INSTRUCTIONS FOR THE TASK:
All of the entries below need to be repeated exactly.

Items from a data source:
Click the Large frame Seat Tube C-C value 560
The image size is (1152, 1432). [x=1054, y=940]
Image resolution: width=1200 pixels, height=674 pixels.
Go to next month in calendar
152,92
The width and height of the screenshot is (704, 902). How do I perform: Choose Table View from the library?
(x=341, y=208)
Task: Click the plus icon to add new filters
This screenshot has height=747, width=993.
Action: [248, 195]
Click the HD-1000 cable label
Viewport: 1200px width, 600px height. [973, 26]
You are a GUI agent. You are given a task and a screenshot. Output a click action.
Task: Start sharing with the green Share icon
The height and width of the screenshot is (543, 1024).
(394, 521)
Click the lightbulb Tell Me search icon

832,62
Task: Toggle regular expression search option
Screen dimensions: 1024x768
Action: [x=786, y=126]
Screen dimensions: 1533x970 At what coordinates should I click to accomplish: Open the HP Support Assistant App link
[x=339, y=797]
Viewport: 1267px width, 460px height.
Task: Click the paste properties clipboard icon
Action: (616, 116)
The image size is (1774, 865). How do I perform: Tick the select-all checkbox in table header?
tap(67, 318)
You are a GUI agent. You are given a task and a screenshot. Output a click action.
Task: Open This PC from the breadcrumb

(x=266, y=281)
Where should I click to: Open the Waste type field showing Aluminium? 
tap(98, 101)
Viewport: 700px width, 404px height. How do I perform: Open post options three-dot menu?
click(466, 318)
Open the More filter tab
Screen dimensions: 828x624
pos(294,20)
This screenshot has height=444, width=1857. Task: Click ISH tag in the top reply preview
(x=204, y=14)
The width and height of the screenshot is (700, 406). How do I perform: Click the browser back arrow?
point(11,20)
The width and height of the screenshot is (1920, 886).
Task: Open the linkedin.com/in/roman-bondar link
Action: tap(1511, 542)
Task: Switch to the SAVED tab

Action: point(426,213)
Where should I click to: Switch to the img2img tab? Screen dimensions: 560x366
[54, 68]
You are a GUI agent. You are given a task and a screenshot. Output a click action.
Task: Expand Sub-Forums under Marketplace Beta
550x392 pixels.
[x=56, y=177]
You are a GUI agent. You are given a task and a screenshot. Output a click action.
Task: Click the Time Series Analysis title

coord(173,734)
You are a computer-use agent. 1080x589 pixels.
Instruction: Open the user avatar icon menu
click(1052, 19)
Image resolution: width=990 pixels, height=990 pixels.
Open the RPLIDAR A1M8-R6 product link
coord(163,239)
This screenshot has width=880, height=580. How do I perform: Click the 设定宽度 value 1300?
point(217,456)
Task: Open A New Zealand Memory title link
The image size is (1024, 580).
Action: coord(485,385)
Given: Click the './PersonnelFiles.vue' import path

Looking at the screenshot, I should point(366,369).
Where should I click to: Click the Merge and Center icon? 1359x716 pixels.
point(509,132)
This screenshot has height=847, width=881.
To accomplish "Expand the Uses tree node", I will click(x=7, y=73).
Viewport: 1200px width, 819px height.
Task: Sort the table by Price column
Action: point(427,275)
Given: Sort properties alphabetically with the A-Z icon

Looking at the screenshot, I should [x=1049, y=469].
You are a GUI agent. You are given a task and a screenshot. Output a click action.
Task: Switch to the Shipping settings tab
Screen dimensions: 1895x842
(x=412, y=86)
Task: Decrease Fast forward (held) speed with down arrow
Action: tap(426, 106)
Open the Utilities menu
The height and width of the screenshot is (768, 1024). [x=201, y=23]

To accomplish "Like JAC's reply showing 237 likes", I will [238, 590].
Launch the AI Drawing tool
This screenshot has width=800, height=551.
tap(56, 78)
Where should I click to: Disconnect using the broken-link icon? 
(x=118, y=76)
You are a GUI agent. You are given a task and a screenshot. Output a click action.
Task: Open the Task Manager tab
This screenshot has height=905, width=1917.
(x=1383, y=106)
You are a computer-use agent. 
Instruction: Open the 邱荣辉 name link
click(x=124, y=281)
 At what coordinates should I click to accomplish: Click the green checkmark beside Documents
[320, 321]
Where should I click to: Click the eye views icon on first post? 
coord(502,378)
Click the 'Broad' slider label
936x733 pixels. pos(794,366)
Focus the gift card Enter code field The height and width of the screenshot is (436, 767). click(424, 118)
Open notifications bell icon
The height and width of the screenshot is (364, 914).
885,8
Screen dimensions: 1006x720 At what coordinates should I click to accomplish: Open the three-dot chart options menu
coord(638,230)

REPLY:
Click the Large frame Seat Tube C-C value 560
The image size is (1152, 1432). [x=1054, y=940]
Image resolution: width=1200 pixels, height=674 pixels.
Go to next month in calendar
152,92
The width and height of the screenshot is (704, 902). How do I perform: Choose Table View from the library?
(x=341, y=208)
Task: Click the plus icon to add new filters
This screenshot has height=747, width=993.
Action: [248, 195]
Click the HD-1000 cable label
Viewport: 1200px width, 600px height. [973, 26]
You are a GUI agent. You are given a task and a screenshot. Output a click action.
Task: Start sharing with the green Share icon
The height and width of the screenshot is (543, 1024).
(394, 521)
Click the lightbulb Tell Me search icon

832,62
Task: Toggle regular expression search option
Screen dimensions: 1024x768
Action: [x=786, y=126]
Screen dimensions: 1533x970 At what coordinates should I click to accomplish: Open the HP Support Assistant App link
[x=339, y=797]
Viewport: 1267px width, 460px height.
Task: Click the paste properties clipboard icon
Action: (616, 116)
The image size is (1774, 865). How do I perform: Tick the select-all checkbox in table header?
tap(67, 318)
You are a GUI agent. You are given a task and a screenshot. Output a click action.
Task: Open This PC from the breadcrumb

(x=266, y=281)
Where should I click to: Open the Waste type field showing Aluminium? 
tap(98, 101)
Viewport: 700px width, 404px height. How do I perform: Open post options three-dot menu?
click(466, 318)
Open the More filter tab
Screen dimensions: 828x624
pos(294,20)
This screenshot has height=444, width=1857. Task: Click ISH tag in the top reply preview
(x=204, y=14)
The width and height of the screenshot is (700, 406). How do I perform: Click the browser back arrow?
point(11,20)
The width and height of the screenshot is (1920, 886).
Task: Open the linkedin.com/in/roman-bondar link
Action: tap(1511, 542)
Task: Switch to the SAVED tab

Action: point(426,213)
Where should I click to: Switch to the img2img tab? Screen dimensions: 560x366
[54, 68]
You are a GUI agent. You are given a task and a screenshot. Output a click action.
Task: Expand Sub-Forums under Marketplace Beta
550x392 pixels.
[x=56, y=177]
You are a GUI agent. You are given a task and a screenshot. Output a click action.
Task: Click the Time Series Analysis title

coord(173,734)
You are a computer-use agent. 1080x589 pixels.
Instruction: Open the user avatar icon menu
click(1052, 19)
Image resolution: width=990 pixels, height=990 pixels.
Open the RPLIDAR A1M8-R6 product link
coord(163,239)
This screenshot has width=880, height=580. How do I perform: Click the 设定宽度 value 1300?
point(217,456)
Task: Open A New Zealand Memory title link
The image size is (1024, 580).
Action: coord(485,385)
Given: Click the './PersonnelFiles.vue' import path

Looking at the screenshot, I should point(366,369).
Where should I click to: Click the Merge and Center icon? 1359x716 pixels.
point(509,132)
This screenshot has height=847, width=881.
To accomplish "Expand the Uses tree node", I will click(x=7, y=73).
Viewport: 1200px width, 819px height.
Task: Sort the table by Price column
Action: point(427,275)
Given: Sort properties alphabetically with the A-Z icon

Looking at the screenshot, I should [x=1049, y=469].
You are a GUI agent. You are given a task and a screenshot. Output a click action.
Task: Switch to the Shipping settings tab
Screen dimensions: 1895x842
(x=412, y=86)
Task: Decrease Fast forward (held) speed with down arrow
Action: tap(426, 106)
Open the Utilities menu
The height and width of the screenshot is (768, 1024). [x=201, y=23]

To accomplish "Like JAC's reply showing 237 likes", I will [238, 590].
Launch the AI Drawing tool
This screenshot has width=800, height=551.
tap(56, 78)
Where should I click to: Disconnect using the broken-link icon? 
(x=118, y=76)
You are a GUI agent. You are given a task and a screenshot. Output a click action.
Task: Open the Task Manager tab
This screenshot has height=905, width=1917.
(x=1383, y=106)
You are a computer-use agent. 
Instruction: Open the 邱荣辉 name link
click(x=124, y=281)
 At what coordinates should I click to accomplish: Click the green checkmark beside Documents
[320, 321]
Where should I click to: Click the eye views icon on first post? 
coord(502,378)
Click the 'Broad' slider label
936x733 pixels. pos(794,366)
Focus the gift card Enter code field The height and width of the screenshot is (436, 767). click(424, 118)
Open notifications bell icon
The height and width of the screenshot is (364, 914).
885,8
Screen dimensions: 1006x720 At what coordinates should I click to accomplish: Open the three-dot chart options menu
coord(638,230)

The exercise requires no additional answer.